_What this task involves_
Write out the data once more, exactly as it reads.

Stored records:
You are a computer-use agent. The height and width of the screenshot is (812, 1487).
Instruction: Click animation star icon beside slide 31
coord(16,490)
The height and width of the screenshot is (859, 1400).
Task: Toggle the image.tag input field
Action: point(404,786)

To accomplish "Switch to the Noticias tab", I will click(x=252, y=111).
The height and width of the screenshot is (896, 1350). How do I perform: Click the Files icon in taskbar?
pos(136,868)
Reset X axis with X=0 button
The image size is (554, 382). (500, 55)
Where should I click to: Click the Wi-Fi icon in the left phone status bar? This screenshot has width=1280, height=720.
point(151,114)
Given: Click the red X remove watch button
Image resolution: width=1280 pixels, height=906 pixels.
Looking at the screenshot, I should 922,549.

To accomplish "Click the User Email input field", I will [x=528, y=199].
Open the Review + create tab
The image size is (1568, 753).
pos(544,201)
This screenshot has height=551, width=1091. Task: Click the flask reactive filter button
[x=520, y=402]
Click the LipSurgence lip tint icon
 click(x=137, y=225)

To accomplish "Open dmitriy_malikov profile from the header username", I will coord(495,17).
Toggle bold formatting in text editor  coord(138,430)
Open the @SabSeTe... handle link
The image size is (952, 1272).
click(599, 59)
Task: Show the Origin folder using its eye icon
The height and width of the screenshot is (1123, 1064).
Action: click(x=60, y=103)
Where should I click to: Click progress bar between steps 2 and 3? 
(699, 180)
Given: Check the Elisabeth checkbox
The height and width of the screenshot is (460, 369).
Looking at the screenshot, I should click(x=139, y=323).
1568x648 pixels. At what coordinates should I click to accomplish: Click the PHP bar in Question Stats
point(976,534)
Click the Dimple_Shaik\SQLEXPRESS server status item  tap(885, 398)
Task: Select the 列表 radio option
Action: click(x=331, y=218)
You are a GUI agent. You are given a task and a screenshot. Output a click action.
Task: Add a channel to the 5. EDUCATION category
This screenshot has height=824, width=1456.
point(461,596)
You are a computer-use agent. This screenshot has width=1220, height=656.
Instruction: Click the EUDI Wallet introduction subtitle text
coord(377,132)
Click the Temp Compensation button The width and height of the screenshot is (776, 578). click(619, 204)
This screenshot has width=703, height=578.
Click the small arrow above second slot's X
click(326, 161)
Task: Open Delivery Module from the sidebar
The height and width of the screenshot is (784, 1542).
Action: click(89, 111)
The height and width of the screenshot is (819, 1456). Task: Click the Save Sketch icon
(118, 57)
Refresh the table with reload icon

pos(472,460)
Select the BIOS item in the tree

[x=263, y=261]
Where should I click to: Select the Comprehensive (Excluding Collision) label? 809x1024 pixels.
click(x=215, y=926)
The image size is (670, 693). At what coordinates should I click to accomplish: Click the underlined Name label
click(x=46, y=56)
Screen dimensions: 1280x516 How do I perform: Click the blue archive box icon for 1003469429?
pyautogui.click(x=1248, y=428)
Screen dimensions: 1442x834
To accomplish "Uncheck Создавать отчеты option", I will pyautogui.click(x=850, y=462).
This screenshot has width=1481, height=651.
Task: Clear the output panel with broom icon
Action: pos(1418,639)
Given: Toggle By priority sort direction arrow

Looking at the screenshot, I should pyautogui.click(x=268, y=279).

_Reply_
You are a computer-use agent. The height and width of the screenshot is (812, 1487).
Instruction: Click animation star icon beside slide 31
coord(16,490)
The height and width of the screenshot is (859, 1400).
Task: Toggle the image.tag input field
Action: point(404,786)

To accomplish "Switch to the Noticias tab", I will click(x=252, y=111).
The height and width of the screenshot is (896, 1350). How do I perform: Click the Files icon in taskbar?
pos(136,868)
Reset X axis with X=0 button
The image size is (554, 382). (500, 55)
Where should I click to: Click the Wi-Fi icon in the left phone status bar? This screenshot has width=1280, height=720.
point(151,114)
Given: Click the red X remove watch button
Image resolution: width=1280 pixels, height=906 pixels.
Looking at the screenshot, I should 922,549.

To accomplish "Click the User Email input field", I will [x=528, y=199].
Open the Review + create tab
The image size is (1568, 753).
pos(544,201)
This screenshot has height=551, width=1091. Task: Click the flask reactive filter button
[x=520, y=402]
Click the LipSurgence lip tint icon
 click(x=137, y=225)

To accomplish "Open dmitriy_malikov profile from the header username", I will coord(495,17).
Toggle bold formatting in text editor  coord(138,430)
Open the @SabSeTe... handle link
The image size is (952, 1272).
click(599, 59)
Task: Show the Origin folder using its eye icon
The height and width of the screenshot is (1123, 1064).
Action: click(x=60, y=103)
Where should I click to: Click progress bar between steps 2 and 3? 
(699, 180)
Given: Check the Elisabeth checkbox
The height and width of the screenshot is (460, 369).
Looking at the screenshot, I should click(x=139, y=323).
1568x648 pixels. At what coordinates should I click to accomplish: Click the PHP bar in Question Stats
point(976,534)
Click the Dimple_Shaik\SQLEXPRESS server status item  tap(885, 398)
Task: Select the 列表 radio option
Action: click(x=331, y=218)
You are a GUI agent. You are given a task and a screenshot. Output a click action.
Task: Add a channel to the 5. EDUCATION category
This screenshot has height=824, width=1456.
point(461,596)
You are a computer-use agent. This screenshot has width=1220, height=656.
Instruction: Click the EUDI Wallet introduction subtitle text
coord(377,132)
Click the Temp Compensation button The width and height of the screenshot is (776, 578). click(619, 204)
This screenshot has width=703, height=578.
Click the small arrow above second slot's X
click(326, 161)
Task: Open Delivery Module from the sidebar
The height and width of the screenshot is (784, 1542).
Action: click(89, 111)
The height and width of the screenshot is (819, 1456). Task: Click the Save Sketch icon
(118, 57)
Refresh the table with reload icon

pos(472,460)
Select the BIOS item in the tree

[x=263, y=261]
Where should I click to: Select the Comprehensive (Excluding Collision) label? 809x1024 pixels.
click(x=215, y=926)
The image size is (670, 693). At what coordinates should I click to accomplish: Click the underlined Name label
click(x=46, y=56)
Screen dimensions: 1280x516 How do I perform: Click the blue archive box icon for 1003469429?
pyautogui.click(x=1248, y=428)
Screen dimensions: 1442x834
To accomplish "Uncheck Создавать отчеты option", I will pyautogui.click(x=850, y=462).
This screenshot has width=1481, height=651.
Task: Clear the output panel with broom icon
Action: pos(1418,639)
Given: Toggle By priority sort direction arrow

Looking at the screenshot, I should pyautogui.click(x=268, y=279).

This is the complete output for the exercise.